Lo que la Navidad se llevó

Se acabó la Navidad. Llega la famosa cuesta de enero. Empiezan las rebajas. Tres frases que no nos sonarán ajenas, ya que enero es para muchos uno de sus peores meses del año. Este representa un auténtico agobio para algunas personas, aunque para otras significa una etapa donde empiezan las rebajas. Para empezar bien el 2017. 





A partir de ahora, empezamos el año con grandes descuentos en prendas que antes codiciábamos pero que no podíamos hacernos con ellas. Ahora es posible. Son la solución perfecta para un bolsillo limitado, aunque con mucho gusto. Eso sí, hay que ir con cuidado, ya que puedes perder la cabeza en algún momento dado


No quieras conseguirlo todo, que no te de igual el precio porque "está rebajado", busca bien las gangas y sigue siempre el orden correcto: primero mirar, luego comparar y después adquirir. Porque, a pesar de que las rebajas son un acontecimiento lleno de codicia y capitalismo de por medio, también pueden resultar un problema psíquico. 


Hay que andarse con ojo, porque la revolución de masas que proponen desde Estados Unidos y que llegan cada vez con más fuerza a Europa, con esas colas inmensas, las largas esperas bajo un frío gélido a las puertas de un espacio comercial, los empujones, los insultos, etc. impulsa un alarde de poder donde todo está permitido. He aquí la civilización moderna. 


Resulta que las rebajas deberían suponer una pequeña ayuda, tanto para los comerciantes que venden sus excedentes de temporadas pasadas, como para los clientes, que pueden permitirse algún que otro capricho que no conseguirían el resto del año. Pero, con el tiempo, hemos visto cómo la gente enloquece -literalmente- por hacerse con todo tipo de descuentos. 


La moda -que es de lo que venimos a hablar- acude a las rebajas con la intención de dar salida a muchas piezas que no encontrarían hogar de manera normal. Los almacenes de tejidos empiezan a perder existencias y así podemos recuperar esos diseños que no llegamos a tiempo de adquirir, esos con los que todavía soñamos. 


Arte y sociedad
son calves 
para el desarrollo
de la moda


Pero resulta que, con esta práctica tan extendida y cada vez más repetida en diversos periodos, lo que potenciamos es una comercialización de la propia sociedad. Todos a por todo. Sin entender que la necesidad debe prevalecer a los deseos innecesarios, que no hace falta tener lo último de lo último o incluso que la moda es más que eso. 


Este oficio nació entre las clases altas para diseñar el vestuario más exclusivo, con una base artística. Con el tiempo se extendió la práctica a otras clases medias, para más adelante introducir el estilo entre piezas básicas y adaptables a toda la población. Por lo tanto, el arte formaba parte de ella, así como la unión de todas las clases sociales. 

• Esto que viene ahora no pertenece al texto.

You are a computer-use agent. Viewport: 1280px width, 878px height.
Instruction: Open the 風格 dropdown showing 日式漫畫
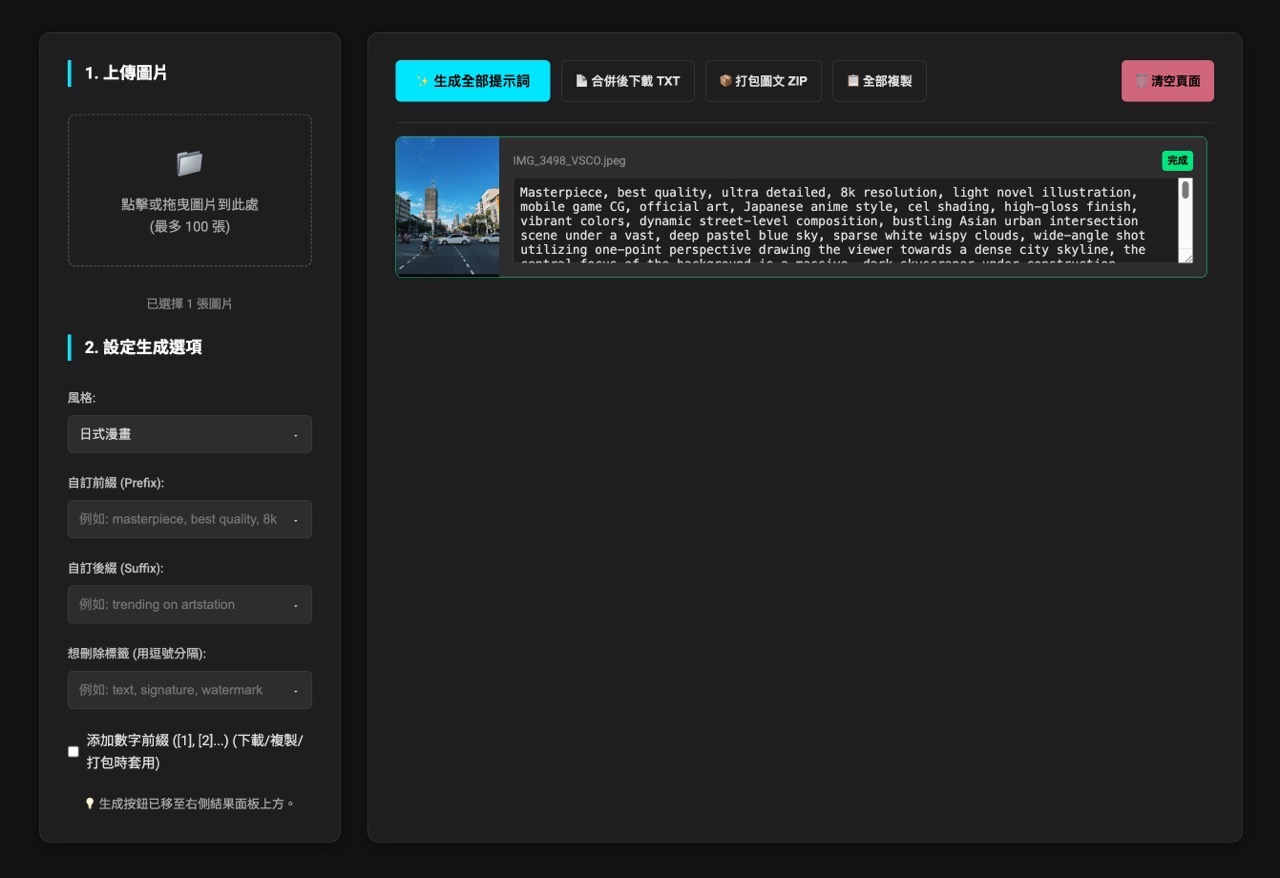pyautogui.click(x=189, y=434)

Ahora más bien parece que se hace para volver a disgregar: no entre prendas pudientes y lowcost, sino entre quien lo tiene todo y quien se conforma con los restos. Se ha perdido la esencia de la moda real, la que cada uno elige, con la que se siente más cómodo y aquella que consigue identificarle y describirle. Eso es lo verdadero, lo que realmente se debe encontrar con las rebajas. Una pequeña ayuda que llega tras una temporada llena de excesos.